Records excerpted from a collection:
########################################
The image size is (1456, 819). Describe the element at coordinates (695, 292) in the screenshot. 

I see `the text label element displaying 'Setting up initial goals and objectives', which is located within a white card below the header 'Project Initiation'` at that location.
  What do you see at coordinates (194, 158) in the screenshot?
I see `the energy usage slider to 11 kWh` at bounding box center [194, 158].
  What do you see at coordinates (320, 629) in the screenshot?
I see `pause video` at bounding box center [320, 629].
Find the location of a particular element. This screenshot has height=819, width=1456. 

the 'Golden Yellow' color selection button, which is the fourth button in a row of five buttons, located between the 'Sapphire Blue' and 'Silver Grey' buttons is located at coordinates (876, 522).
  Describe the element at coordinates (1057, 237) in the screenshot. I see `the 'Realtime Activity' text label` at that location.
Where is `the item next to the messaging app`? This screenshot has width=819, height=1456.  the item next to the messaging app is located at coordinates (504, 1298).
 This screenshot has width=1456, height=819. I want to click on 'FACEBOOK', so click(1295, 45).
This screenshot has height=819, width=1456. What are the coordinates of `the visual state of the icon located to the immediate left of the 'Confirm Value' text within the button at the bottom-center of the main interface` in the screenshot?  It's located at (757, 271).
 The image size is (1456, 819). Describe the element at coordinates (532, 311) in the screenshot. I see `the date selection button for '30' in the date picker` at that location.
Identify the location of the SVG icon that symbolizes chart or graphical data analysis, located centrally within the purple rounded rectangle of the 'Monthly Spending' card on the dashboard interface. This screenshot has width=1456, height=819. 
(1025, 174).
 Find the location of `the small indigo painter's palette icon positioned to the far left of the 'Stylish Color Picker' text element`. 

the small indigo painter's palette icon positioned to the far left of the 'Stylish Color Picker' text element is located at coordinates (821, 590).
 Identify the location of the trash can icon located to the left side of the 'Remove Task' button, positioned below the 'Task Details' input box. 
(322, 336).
########################################
▸ To do
Edit the items above by replacing "Identify the location of" with "Give the position of" wherever it occurs. Keep everything else unchanged.

▸ Result of this task
The image size is (1456, 819). Describe the element at coordinates (695, 292) in the screenshot. 

I see `the text label element displaying 'Setting up initial goals and objectives', which is located within a white card below the header 'Project Initiation'` at that location.
  What do you see at coordinates (194, 158) in the screenshot?
I see `the energy usage slider to 11 kWh` at bounding box center [194, 158].
  What do you see at coordinates (320, 629) in the screenshot?
I see `pause video` at bounding box center [320, 629].
Find the location of a particular element. This screenshot has height=819, width=1456. 

the 'Golden Yellow' color selection button, which is the fourth button in a row of five buttons, located between the 'Sapphire Blue' and 'Silver Grey' buttons is located at coordinates (876, 522).
  Describe the element at coordinates (1057, 237) in the screenshot. I see `the 'Realtime Activity' text label` at that location.
Where is `the item next to the messaging app`? This screenshot has width=819, height=1456.  the item next to the messaging app is located at coordinates (504, 1298).
 This screenshot has width=1456, height=819. I want to click on 'FACEBOOK', so click(1295, 45).
This screenshot has height=819, width=1456. What are the coordinates of `the visual state of the icon located to the immediate left of the 'Confirm Value' text within the button at the bottom-center of the main interface` in the screenshot?  It's located at (757, 271).
 The image size is (1456, 819). Describe the element at coordinates (532, 311) in the screenshot. I see `the date selection button for '30' in the date picker` at that location.
Give the position of the SVG icon that symbolizes chart or graphical data analysis, located centrally within the purple rounded rectangle of the 'Monthly Spending' card on the dashboard interface. This screenshot has width=1456, height=819. 
(1025, 174).
 Find the location of `the small indigo painter's palette icon positioned to the far left of the 'Stylish Color Picker' text element`. 

the small indigo painter's palette icon positioned to the far left of the 'Stylish Color Picker' text element is located at coordinates (821, 590).
 Give the position of the trash can icon located to the left side of the 'Remove Task' button, positioned below the 'Task Details' input box. 
(322, 336).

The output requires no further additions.